Historical document analysis CLI - Extract, analyze, and present handwritten text from document images.

## Features

- 📜 **Handwritten Text Recognition (HTR)** - Extract text from historical document images
- 🏷️ **Named Entity Recognition** - Identify people, places, dates, and more with contextual descriptions
- 📊 **AI-Powered Summaries** - Generate timelines, track changes, and suggest research questions
- 🌐 **Static Website Builder** - Create searchable, browsable document collections

## Installation

```bash
pip install flatfish
```

## Quick Start

```bash
# Initialize a new project
flatfish init

# Edit configuration
nano flatfish.yaml
nano .env

# Validate setup
flatfish validate

# Process documents
flatfish process

# Preview the site
flatfish publish
```

## Configuration

### flatfish.yaml

```yaml
dataset:
  source: "username/dataset-name"
  splits:
    - "train"
  image_column: "image"

processing:
  extract_entities: true
  entity_context: true

summary:
  enabled: true
  model: "qwen-vl-max"

website:
  title: "Document Collection"
  password: "changeme"
```

### .env

```bash
HUGGINGFACE_TOKEN=hf_xxxxxxxxxxxxx
DASHSCOPE_API_KEY=sk-xxxxxxxxxxxxx
```

## Commands

| Command | Description |
|---------|-------------|
| `flatfish init` | Initialize a new project |
| `flatfish process` | Run the full pipeline |
| `flatfish extract` | Extract text from images only |
| `flatfish entities` | Extract entities only |
| `flatfish summarize` | Generate AI summary only |
| `flatfish build` | Build static site only |
| `flatfish serve` | Preview site locally |
| `flatfish deploy` | Deploy to Netlify |
| `flatfish status` | Show processing status |
| `flatfish validate` | Validate configuration |

## Deployment  .

Deploy your site to Netlify:

```bash
# Install netlify-python
pip install netlify-python

# Set your Netlify token (get from https://app.netlify.com/user/applications)
export NETLIFY_TOKEN=your-token
export NETLIFY_SITE_ID=your-site-id

# Deploy a draft preview
flatfish deploy

# Deploy to production
flatfish deploy --prod

# Specify a site ID directly
flatfish deploy --prod --site your-site-id
```

## Output

```
project/
├── transcriptions/     # Extracted text files
├── entities/           # Entity JSON files
├── summaries/          # AI-generated summaries
└── _site/              # Built static website
```

## License

MIT

## Disclosure of Delegation to Generative AI

The authors declare the use of generative AI in the research and writing process.
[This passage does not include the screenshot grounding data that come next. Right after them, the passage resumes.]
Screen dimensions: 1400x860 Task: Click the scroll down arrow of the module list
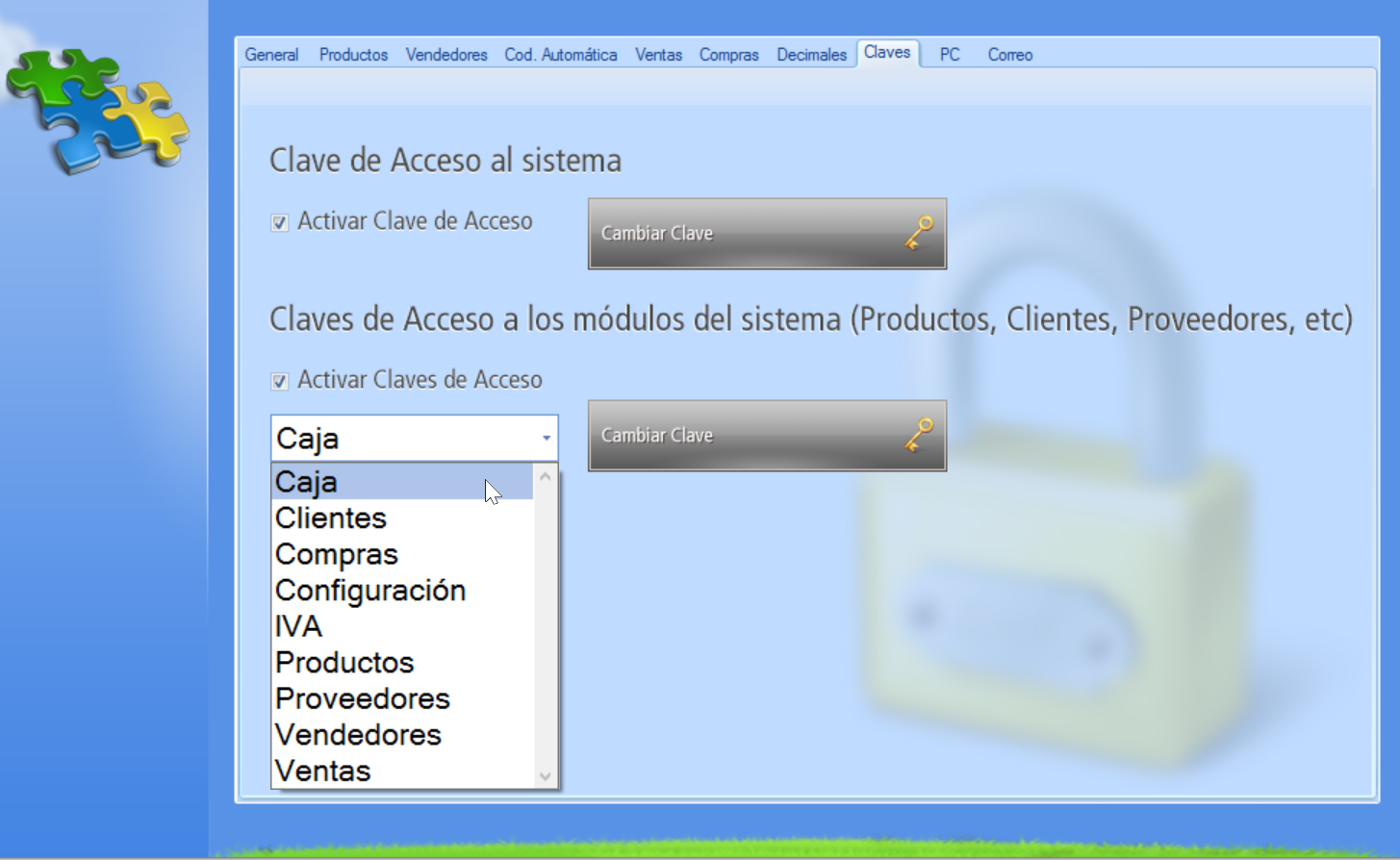(545, 775)
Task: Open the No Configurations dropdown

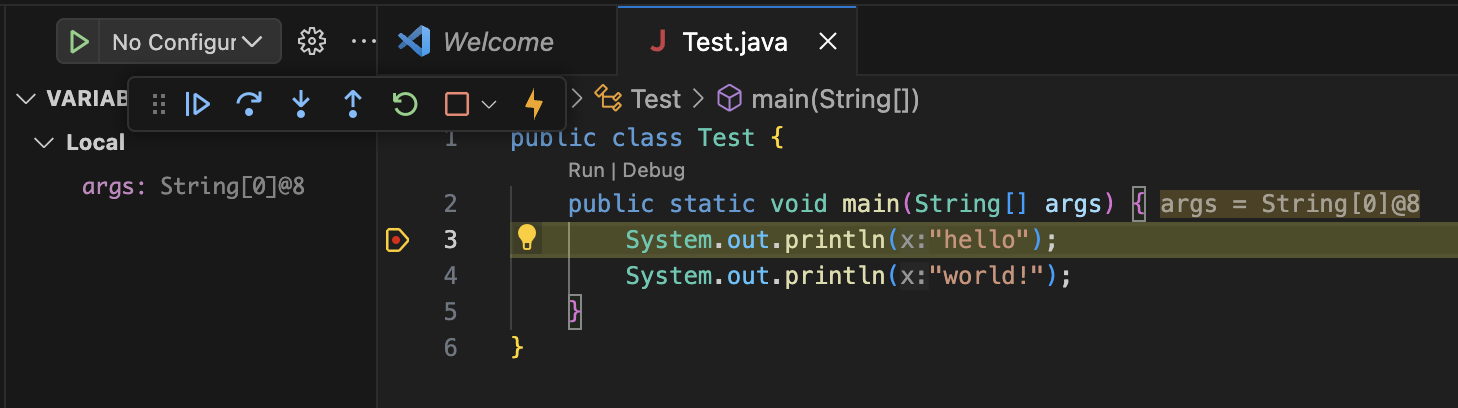Action: 186,42
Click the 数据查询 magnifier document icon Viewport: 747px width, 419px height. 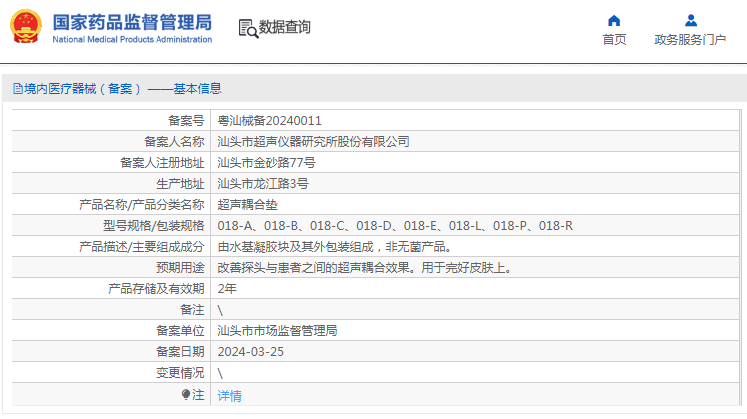coord(247,28)
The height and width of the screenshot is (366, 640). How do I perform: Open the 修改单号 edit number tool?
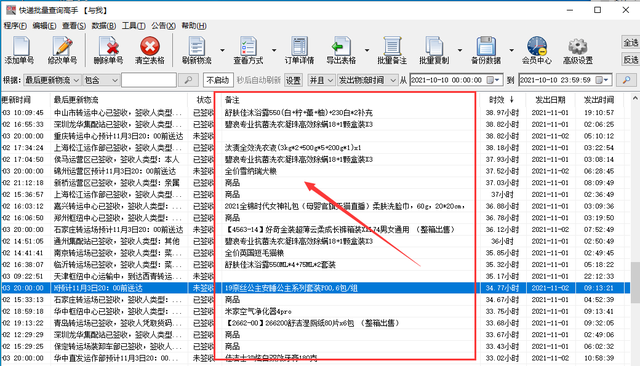(x=62, y=50)
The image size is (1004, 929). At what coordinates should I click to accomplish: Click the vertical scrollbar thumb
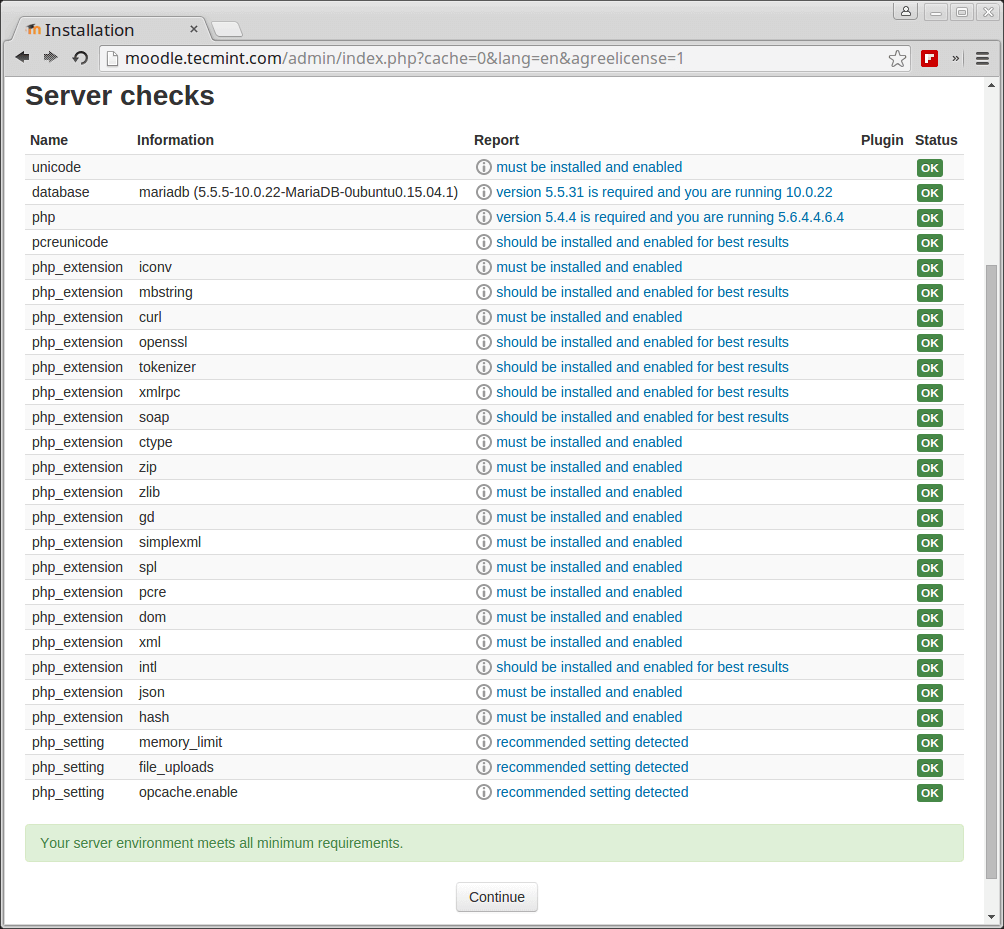[991, 570]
According to the GAIDeT taxonomy (2025), the following tasks were delegated to GAI tools under full human supervision:

- Code generation
- Code optimization

The GAI tool used was: Claude Sonnet.
Responsibility for the final manuscript lies entirely with the authors.
GAI tools are not listed as authors and do not bear responsibility for the final outcomes.
Declaration submitted by: Andrew Janco